It seems cliché to say that a book changed my life, but at the tender age of 12, Forever by Judy Blume truly did.
I feel as a girl I had been inundated with countless novels that glorified love, warts and all. Regardless of whether Edward in Twilight was a control freak, he was the ideal, apparently. I felt like all my life I’d been led down the lane of Prince Charmings, happy-ever-afters and what I knew to be somewhat disingenuous love stories.
However, on a boring Monday afternoon, when i’d been dragged to the local Tesco of all places, I discovered Judy Blume’s 1975 controversial novel. Forever deals with female sexuality and teenage hormones better than any other novel I’ve read and though perhaps I was a bit young to be reading something like this, it was a breath of fresh air from there usual romantic drivel.
Because of the novel’s content, it has been the frequent target of censorship and appears on the American Library Association list of the 100 Most Frequently Challenged Books of 1990–2000, placing at number seven. Realistically though, this book is the perfect accompaniment to the birds and the bees talk, sex education in school and the ceremonial handing over of tampons and sanitary towels. I firmly believe all women should read this novel, it’s empowering, seductive and at its heart firmly realistic.
The book follows Katherine, in the middle of her senior year in high school, who finds herself strongly attracted to Michael, a boy she meets at a New Year’s party. As their relationship unfolds, the issue of sex comes up more as an emotional and health issue than as a moral one. Both of them are aware that physical intimacy is both common and complicated. Michael has had sex before, while Katherine has not. Their relationship progresses slowly as they begin to go on dates and trips together; they are accompanied on various meetings by Katherine’s friend, Erica, who believes that sex is a physical act and not a romantic one. Erica and Katherine are also joined by Michael’s friend Artie, who, with Erica’s help, explores and acknowledges some uncertainty about his own sexuality. Artie is a depressed teenager who feels like life is over after high school. His depression escalates when he attempts to hang himself from his shower curtain rod but fails.
When Katherine and Michael do have sex, rather unromantically, on Michael’s sister’s bedroom floor, they are sure it seals a love that will last”forever”. However, separated for the summer by work that takes them to two different states, Katherine finds herself aware of the limitations of the relationship and is ultimately attracted to a tennis instructor, Theo, who is older and more experienced in life. She takes responsibility for breaking the news to Michael when he comes on a surprise visit and almost catches her and Theo together. Katherine realizes the “loss” of Michael, while painful at first, can be the start of new successful relationships. The book ends with Katherine’s mother giving her a message that Theo called for her.

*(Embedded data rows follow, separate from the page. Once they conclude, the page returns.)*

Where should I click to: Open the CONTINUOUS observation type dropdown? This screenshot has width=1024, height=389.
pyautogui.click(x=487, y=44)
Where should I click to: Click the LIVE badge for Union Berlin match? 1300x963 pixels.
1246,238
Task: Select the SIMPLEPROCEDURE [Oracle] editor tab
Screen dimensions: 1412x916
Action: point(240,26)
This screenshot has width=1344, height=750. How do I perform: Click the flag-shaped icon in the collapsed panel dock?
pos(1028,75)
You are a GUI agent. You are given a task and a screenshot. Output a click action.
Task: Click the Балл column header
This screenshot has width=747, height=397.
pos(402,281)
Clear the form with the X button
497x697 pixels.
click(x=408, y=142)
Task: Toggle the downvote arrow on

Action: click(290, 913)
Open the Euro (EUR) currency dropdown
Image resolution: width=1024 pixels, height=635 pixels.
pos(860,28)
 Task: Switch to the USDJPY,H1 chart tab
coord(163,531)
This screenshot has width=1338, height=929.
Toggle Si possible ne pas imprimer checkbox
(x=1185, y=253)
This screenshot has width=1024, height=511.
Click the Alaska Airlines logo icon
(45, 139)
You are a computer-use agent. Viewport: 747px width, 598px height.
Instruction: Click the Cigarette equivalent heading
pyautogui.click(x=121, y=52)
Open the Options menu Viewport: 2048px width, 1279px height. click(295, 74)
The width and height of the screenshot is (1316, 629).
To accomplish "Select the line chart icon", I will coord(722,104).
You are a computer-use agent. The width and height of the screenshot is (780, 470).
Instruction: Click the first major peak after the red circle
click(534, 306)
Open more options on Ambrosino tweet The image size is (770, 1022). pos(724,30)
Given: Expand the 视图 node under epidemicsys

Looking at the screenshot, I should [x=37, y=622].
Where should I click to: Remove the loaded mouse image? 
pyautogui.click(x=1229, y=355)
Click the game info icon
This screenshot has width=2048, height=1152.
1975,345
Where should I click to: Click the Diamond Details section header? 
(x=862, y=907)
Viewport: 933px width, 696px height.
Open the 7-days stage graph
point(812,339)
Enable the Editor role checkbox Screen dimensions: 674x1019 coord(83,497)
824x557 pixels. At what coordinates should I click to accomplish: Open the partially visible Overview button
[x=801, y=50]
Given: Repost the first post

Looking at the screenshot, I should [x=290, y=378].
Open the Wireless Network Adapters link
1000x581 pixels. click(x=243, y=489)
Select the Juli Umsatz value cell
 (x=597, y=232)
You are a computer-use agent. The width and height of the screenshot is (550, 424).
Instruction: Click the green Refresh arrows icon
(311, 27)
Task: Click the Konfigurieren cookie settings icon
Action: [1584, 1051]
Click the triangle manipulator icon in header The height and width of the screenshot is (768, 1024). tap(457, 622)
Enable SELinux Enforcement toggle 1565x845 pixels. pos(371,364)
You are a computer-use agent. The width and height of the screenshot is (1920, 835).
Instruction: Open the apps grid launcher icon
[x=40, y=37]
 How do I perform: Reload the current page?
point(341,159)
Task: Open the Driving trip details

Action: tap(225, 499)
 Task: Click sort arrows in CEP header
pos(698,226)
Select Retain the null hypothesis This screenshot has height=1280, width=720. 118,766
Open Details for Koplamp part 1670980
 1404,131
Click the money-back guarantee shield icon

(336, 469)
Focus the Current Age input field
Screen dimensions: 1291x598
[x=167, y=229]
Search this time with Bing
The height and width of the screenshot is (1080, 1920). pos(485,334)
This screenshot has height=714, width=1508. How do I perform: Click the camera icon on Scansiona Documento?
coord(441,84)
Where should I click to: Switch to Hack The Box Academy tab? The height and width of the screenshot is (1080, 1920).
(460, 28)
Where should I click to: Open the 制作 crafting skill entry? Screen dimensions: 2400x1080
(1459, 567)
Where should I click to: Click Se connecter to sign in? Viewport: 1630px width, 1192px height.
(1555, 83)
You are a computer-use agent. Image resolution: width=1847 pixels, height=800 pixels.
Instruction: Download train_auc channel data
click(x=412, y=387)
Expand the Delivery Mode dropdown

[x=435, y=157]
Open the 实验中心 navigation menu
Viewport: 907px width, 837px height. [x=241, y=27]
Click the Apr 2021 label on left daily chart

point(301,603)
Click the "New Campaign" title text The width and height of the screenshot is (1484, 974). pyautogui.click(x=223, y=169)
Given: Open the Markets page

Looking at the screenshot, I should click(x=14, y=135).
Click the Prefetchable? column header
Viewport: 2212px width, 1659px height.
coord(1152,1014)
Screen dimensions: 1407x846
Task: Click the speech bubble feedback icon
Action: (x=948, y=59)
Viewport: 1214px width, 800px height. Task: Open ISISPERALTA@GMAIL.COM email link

What is important here is that we don’t have a typical girl meets boy, girl falls in love, ‘some tragedy strikes but it all works out in the end’ structure. Blume is known for the eloquent yet somewhat brash style of writing where cocks and periods are talked about with flourish, dignity and honesty. When you have your grandma telling you one day you’ll “meet a nice boy and settle down” this book gave me hope for more. That my life didn’t need to be dictated by a romance, that a woman could have more than that. Rather odd for a story about virginity right? Well, not really.
This novel outlines that first love isn’t always forever love, that it’s ok not to find “the one” at 16 and that you can be a full person without someone else. For me, this is the feminist novel all teenage girls need placed on their bookshelf. Rather than fluffy stories about prince charmings and perfect deflowering stories, they need the reality that it might not be perfect the first time, it’s probably going to be awkward but guess what? It doesn’t define you.